Para o cientista político Denisson Silva, não se trata de um erro estratégico ou de “insistência” com partidos envolvidos em corrupção. “Esses partidos que recebem mais candidatos são as marcas partidárias mais estruturadas, com mais tempo de TV e mais recursos do fundo partidário, por exemplo. Esses são fatores que pesam na escolha”, explica. 

Mudança

Os especialistas apontam que o fim de grandes partido s já consolidados traz desestabilizações para o sistema político e que o melhor é trabalhar para a renovação dos já existentes. 

Para o cientista político Dimas de Souza, é preciso ainda considerar que partidos que assumem o centro do poder ganham mais visibilidade quanto a atos de corrupção, mas não necessariamente todos os membros deles são corruptos. 

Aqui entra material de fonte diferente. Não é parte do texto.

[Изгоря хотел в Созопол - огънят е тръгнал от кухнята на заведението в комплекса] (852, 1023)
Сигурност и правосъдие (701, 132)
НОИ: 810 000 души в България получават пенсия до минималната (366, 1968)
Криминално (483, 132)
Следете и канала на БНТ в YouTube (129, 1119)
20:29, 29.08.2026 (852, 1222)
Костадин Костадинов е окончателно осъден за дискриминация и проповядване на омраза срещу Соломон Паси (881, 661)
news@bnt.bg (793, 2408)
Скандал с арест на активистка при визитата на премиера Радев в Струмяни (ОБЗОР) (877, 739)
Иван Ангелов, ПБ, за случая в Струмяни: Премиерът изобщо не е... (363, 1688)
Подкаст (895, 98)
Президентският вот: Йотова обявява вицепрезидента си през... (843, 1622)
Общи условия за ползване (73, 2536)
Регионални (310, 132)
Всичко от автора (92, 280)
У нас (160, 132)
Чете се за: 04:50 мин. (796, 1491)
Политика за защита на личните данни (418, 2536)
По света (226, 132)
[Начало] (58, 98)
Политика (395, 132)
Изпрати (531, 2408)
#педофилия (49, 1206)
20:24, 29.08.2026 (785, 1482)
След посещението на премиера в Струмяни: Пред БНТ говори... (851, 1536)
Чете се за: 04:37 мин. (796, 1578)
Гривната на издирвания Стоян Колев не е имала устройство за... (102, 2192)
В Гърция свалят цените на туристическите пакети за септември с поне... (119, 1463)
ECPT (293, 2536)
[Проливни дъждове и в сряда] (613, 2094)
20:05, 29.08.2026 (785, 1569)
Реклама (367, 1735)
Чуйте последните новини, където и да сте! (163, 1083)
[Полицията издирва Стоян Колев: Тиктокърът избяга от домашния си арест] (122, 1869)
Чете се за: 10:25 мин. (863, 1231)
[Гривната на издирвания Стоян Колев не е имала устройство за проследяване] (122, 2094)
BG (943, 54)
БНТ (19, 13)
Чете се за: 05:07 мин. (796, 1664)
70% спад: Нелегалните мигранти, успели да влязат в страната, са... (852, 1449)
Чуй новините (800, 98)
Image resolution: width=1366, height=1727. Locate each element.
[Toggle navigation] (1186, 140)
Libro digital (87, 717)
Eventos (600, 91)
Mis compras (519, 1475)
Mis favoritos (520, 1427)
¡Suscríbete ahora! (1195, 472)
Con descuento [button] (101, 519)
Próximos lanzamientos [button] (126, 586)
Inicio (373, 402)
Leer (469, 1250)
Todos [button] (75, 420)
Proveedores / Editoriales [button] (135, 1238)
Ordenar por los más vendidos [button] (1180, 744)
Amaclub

“É um equívoco imaginar que todo mundo do PMDB, do PSDB e do PT é ladrão. E a história pessoal do político também conta muito, antes e depois de eleito”, aponta Dimas de Souza.

Além Disso

O artigo 33 da Constituição estabelece que os prefeitos precisam ter habilidade de gerenciar o funcionamento das políticas públicas municipais, com a competência de lidar com o transporte coletivo, os programas de educação infantil e do ensino fundamental, além de cuidar do ordenamento territorial do solo e proteger o patrimônio histórico e cultural, dentre outros pontos. Além disso, a aplicação dos recursos pelo prefeito deve seguir a Lei de Responsabilidade Fiscal (Lei Complementar 101/2000).

Sem prestígio

Dos candidatos mineiros, chama a atenção o fato de somente 3.579 vereadores buscarem continuar como políticos. Para 2016, de acordo com Tribunal Regional Eleitoral (TRE) há 8.481 cadeiras disponíveis no Estado (43 a mais que em 2013). 

Ainda assim, os vereadores são 4,6% do total de candidatos, valor bem próximo ao de aposentados (4,54% ou 3.511 pessoas) que concorrem.
No outro extremo, em números reduzidos, ganha pelo inusitado candidatos com profissões pouco usuais que buscam entrar ou permanecer no mundo político.